— start of Records shown —

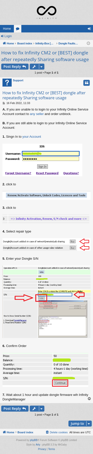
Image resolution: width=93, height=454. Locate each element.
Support (18, 80)
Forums (18, 29)
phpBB (33, 440)
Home (7, 28)
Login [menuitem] (90, 29)
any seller (37, 114)
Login (8, 36)
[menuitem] (56, 432)
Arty (38, 444)
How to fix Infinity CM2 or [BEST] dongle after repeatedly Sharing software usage (45, 56)
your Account (31, 136)
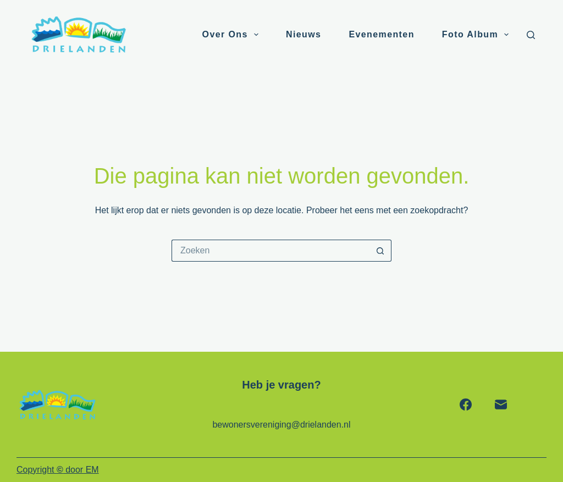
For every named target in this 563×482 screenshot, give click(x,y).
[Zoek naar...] (270, 251)
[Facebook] (466, 404)
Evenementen (381, 34)
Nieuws (303, 34)
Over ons (232, 34)
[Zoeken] (531, 35)
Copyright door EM (57, 469)
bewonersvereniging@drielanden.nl (281, 424)
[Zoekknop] (380, 251)
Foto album (477, 34)
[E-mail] (501, 404)
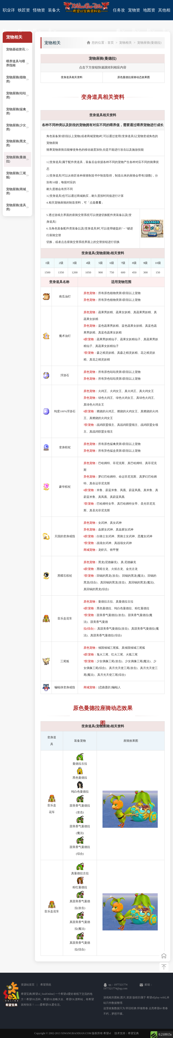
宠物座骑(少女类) (17, 127)
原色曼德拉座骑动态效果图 (133, 77)
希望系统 (45, 984)
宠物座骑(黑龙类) (17, 143)
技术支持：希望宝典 (126, 1033)
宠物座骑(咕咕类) (17, 95)
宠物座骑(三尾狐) (17, 175)
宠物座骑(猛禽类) (17, 111)
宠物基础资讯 (17, 49)
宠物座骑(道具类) (17, 207)
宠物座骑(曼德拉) (17, 159)
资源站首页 (27, 984)
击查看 (97, 202)
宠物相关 (125, 42)
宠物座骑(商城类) (17, 191)
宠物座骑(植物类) (17, 79)
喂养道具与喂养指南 (17, 63)
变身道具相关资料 (71, 77)
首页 (110, 42)
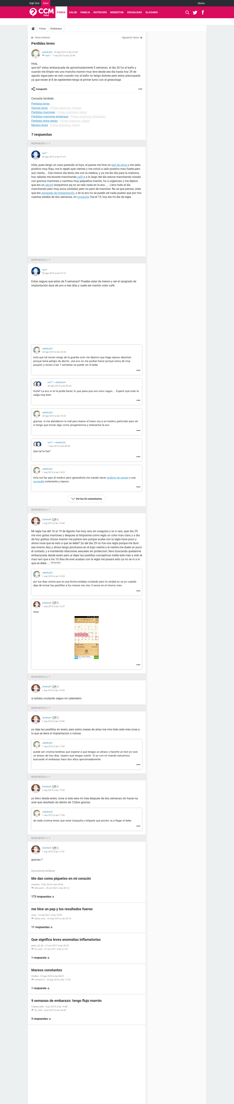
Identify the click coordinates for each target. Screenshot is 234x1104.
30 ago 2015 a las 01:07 (54, 156)
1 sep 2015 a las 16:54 (53, 690)
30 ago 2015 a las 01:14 (54, 273)
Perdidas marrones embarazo (49, 116)
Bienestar (117, 12)
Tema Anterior (42, 37)
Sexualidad (134, 12)
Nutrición (100, 12)
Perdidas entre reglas (44, 121)
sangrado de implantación (57, 193)
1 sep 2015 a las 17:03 (53, 790)
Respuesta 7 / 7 (40, 838)
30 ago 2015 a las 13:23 (54, 415)
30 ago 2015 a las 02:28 (54, 352)
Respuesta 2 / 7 (40, 259)
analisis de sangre (118, 477)
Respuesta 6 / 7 (40, 776)
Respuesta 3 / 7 (40, 509)
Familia (85, 12)
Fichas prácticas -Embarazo (88, 116)
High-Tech (34, 3)
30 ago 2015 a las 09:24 (59, 385)
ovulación (83, 197)
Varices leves (39, 108)
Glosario (152, 12)
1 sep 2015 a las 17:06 (53, 815)
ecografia (38, 481)
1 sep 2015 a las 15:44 (53, 523)
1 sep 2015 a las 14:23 (53, 472)
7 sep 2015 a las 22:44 (64, 55)
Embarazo (56, 28)
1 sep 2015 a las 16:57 (53, 606)
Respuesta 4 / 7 (40, 676)
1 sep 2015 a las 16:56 (53, 721)
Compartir (41, 89)
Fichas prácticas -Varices (65, 108)
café (80, 177)
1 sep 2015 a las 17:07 (53, 851)
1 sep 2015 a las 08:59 (59, 446)
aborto (49, 185)
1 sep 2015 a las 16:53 (53, 576)
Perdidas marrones (43, 112)
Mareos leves (39, 125)
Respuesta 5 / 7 (40, 707)
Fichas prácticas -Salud (72, 112)
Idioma (201, 3)
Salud (45, 3)
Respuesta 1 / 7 (40, 143)
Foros (61, 12)
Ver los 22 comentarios (89, 498)
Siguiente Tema (130, 37)
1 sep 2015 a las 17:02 (53, 746)
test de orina (119, 165)
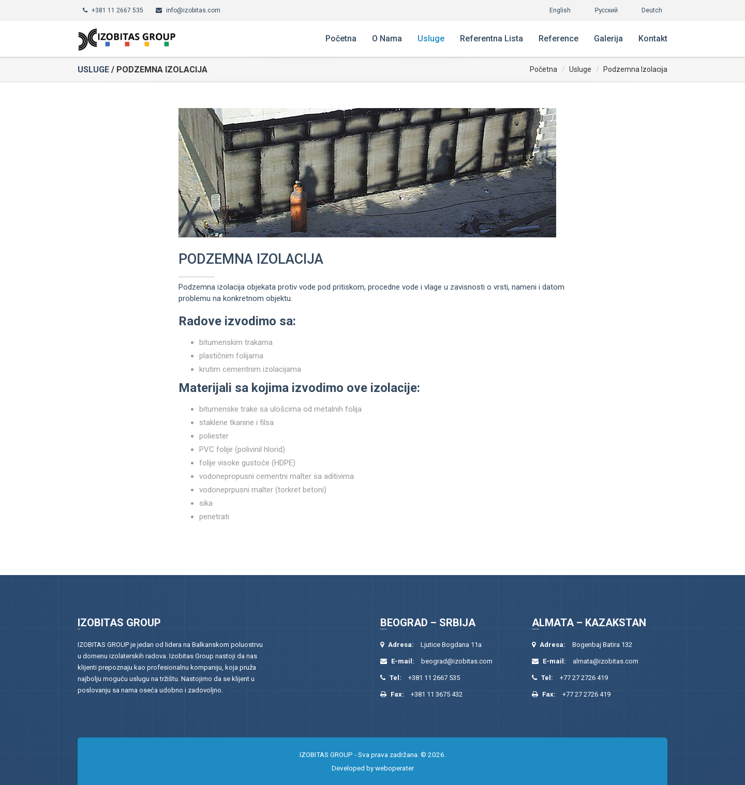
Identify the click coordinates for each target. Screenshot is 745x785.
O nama (387, 38)
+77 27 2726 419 (584, 678)
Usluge (431, 38)
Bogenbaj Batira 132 (602, 644)
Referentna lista (491, 38)
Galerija (608, 38)
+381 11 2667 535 (117, 10)
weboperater (394, 768)
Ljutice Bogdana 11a (451, 644)
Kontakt (652, 38)
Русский (606, 10)
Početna (340, 38)
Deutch (652, 10)
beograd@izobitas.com (457, 661)
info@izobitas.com (193, 10)
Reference (558, 38)
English (560, 10)
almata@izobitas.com (605, 661)
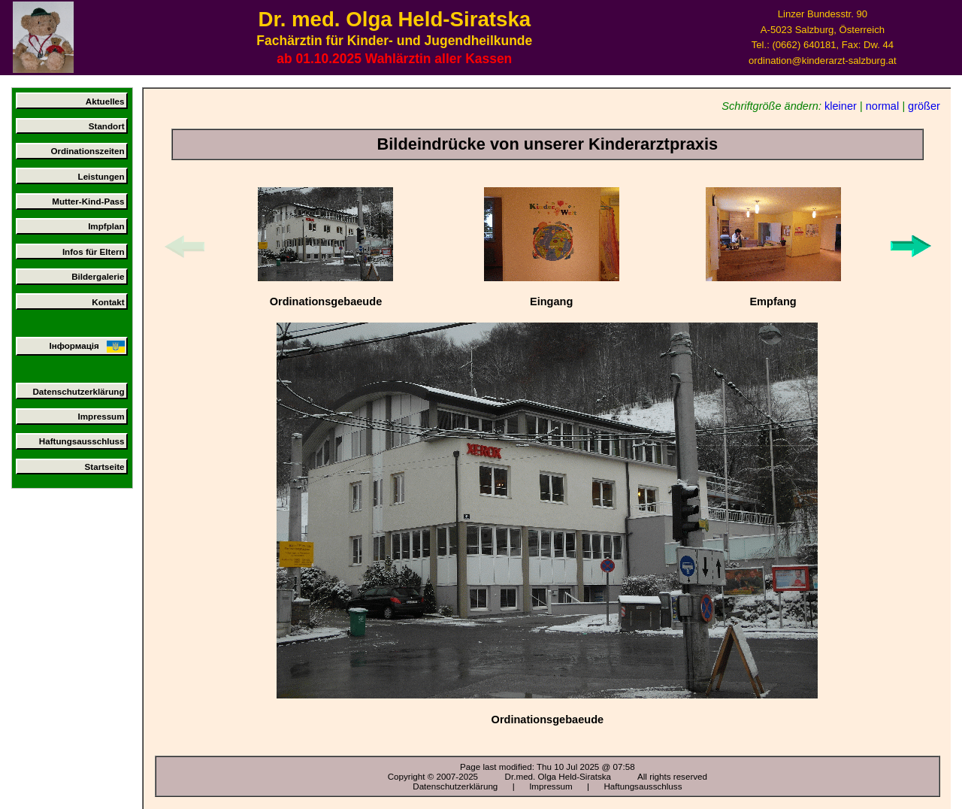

— end of Records shown —

▶ What is expected:
Copy every line of the listing above without alteration, omitting the pictures.

▶ Right answer:
Image resolution: width=93, height=454. Locate each element.
Support (18, 80)
Forums (18, 29)
phpBB (33, 440)
Home (7, 28)
Login [menuitem] (90, 29)
any seller (37, 114)
Login (8, 36)
[menuitem] (56, 432)
Arty (38, 444)
How to fix Infinity CM2 or [BEST] dongle after repeatedly Sharing software usage (45, 56)
your Account (31, 136)
For every named target in this 563×482 screenshot, give click(x,y).
[Zoek naar...] (270, 251)
[Facebook] (466, 404)
Evenementen (381, 34)
Nieuws (303, 34)
Over ons (232, 34)
[Zoeken] (531, 35)
Copyright door EM (57, 469)
bewonersvereniging@drielanden.nl (281, 424)
[Zoekknop] (380, 251)
Foto album (477, 34)
[E-mail] (501, 404)
宠物座骑(少女类) (17, 127)
原色曼德拉座骑动态效果图 (133, 77)
希望系统 (45, 984)
宠物座骑(黑龙类) (17, 143)
技术支持：希望宝典 (126, 1033)
宠物座骑(咕咕类) (17, 95)
宠物座骑(三尾狐) (17, 175)
宠物座骑(猛禽类) (17, 111)
宠物基础资讯 (17, 49)
宠物座骑(道具类) (17, 207)
宠物座骑(曼德拉) (17, 159)
资源站首页 (27, 984)
击查看 (97, 202)
宠物相关 (125, 42)
宠物座骑(商城类) (17, 191)
宠物座骑(植物类) (17, 79)
喂养道具与喂养指南 (17, 63)
变身道具相关资料 (71, 77)
首页 (110, 42)
Identify the click coordinates for each target. Screenshot is 234x1104.
30 ago 2015 a las 01:07 (54, 156)
1 sep 2015 a las 16:54 (53, 690)
30 ago 2015 a las 01:14 (54, 273)
Perdidas marrones embarazo (49, 116)
Bienestar (117, 12)
Tema Anterior (42, 37)
Sexualidad (134, 12)
Nutrición (100, 12)
Perdidas entre reglas (44, 121)
sangrado de implantación (57, 193)
1 sep 2015 a las 17:03 (53, 790)
Respuesta 7 / 7 (40, 838)
30 ago 2015 a las 13:23 (54, 415)
30 ago 2015 a las 02:28 (54, 352)
Respuesta 2 / 7 (40, 259)
analisis de sangre (118, 477)
Respuesta 6 / 7 (40, 776)
Respuesta 3 / 7 (40, 509)
Familia (85, 12)
Fichas prácticas -Embarazo (88, 116)
High-Tech (34, 3)
30 ago 2015 a las 09:24 (59, 385)
ovulación (83, 197)
Varices leves (39, 108)
Glosario (152, 12)
1 sep 2015 a las 17:06 (53, 815)
ecografia (38, 481)
1 sep 2015 a las 15:44 (53, 523)
1 sep 2015 a las 14:23 (53, 472)
7 sep 2015 a las 22:44 (64, 55)
Embarazo (56, 28)
1 sep 2015 a las 16:57 (53, 606)
Respuesta 4 / 7 (40, 676)
1 sep 2015 a las 16:56 (53, 721)
Compartir (41, 89)
Fichas prácticas -Varices (65, 108)
café (80, 177)
1 sep 2015 a las 17:07 (53, 851)
1 sep 2015 a las 08:59 (59, 446)
aborto (49, 185)
1 sep 2015 a las 16:53 (53, 576)
Perdidas marrones (43, 112)
Mareos leves (39, 125)
Respuesta 5 / 7 (40, 707)
Fichas prácticas -Salud (72, 112)
Idioma (201, 3)
Salud (45, 3)
Respuesta 1 / 7 (40, 143)
Foros (61, 12)
Ver los 22 comentarios (89, 498)
Siguiente Tema (130, 37)
1 sep 2015 a las 17:02 (53, 746)
test de orina (119, 165)
Identify the click coordinates for each target. Screenshot is 745x785.
O nama (387, 38)
+77 27 2726 419 (584, 678)
Usluge (431, 38)
Bogenbaj Batira 132 (602, 644)
Referentna lista (491, 38)
Galerija (608, 38)
+381 11 2667 535 (117, 10)
weboperater (394, 768)
Ljutice Bogdana 11a (451, 644)
Kontakt (652, 38)
Русский (606, 10)
Početna (340, 38)
Deutch (652, 10)
beograd@izobitas.com (457, 661)
info@izobitas.com (193, 10)
Reference (558, 38)
English (560, 10)
almata@izobitas.com (605, 661)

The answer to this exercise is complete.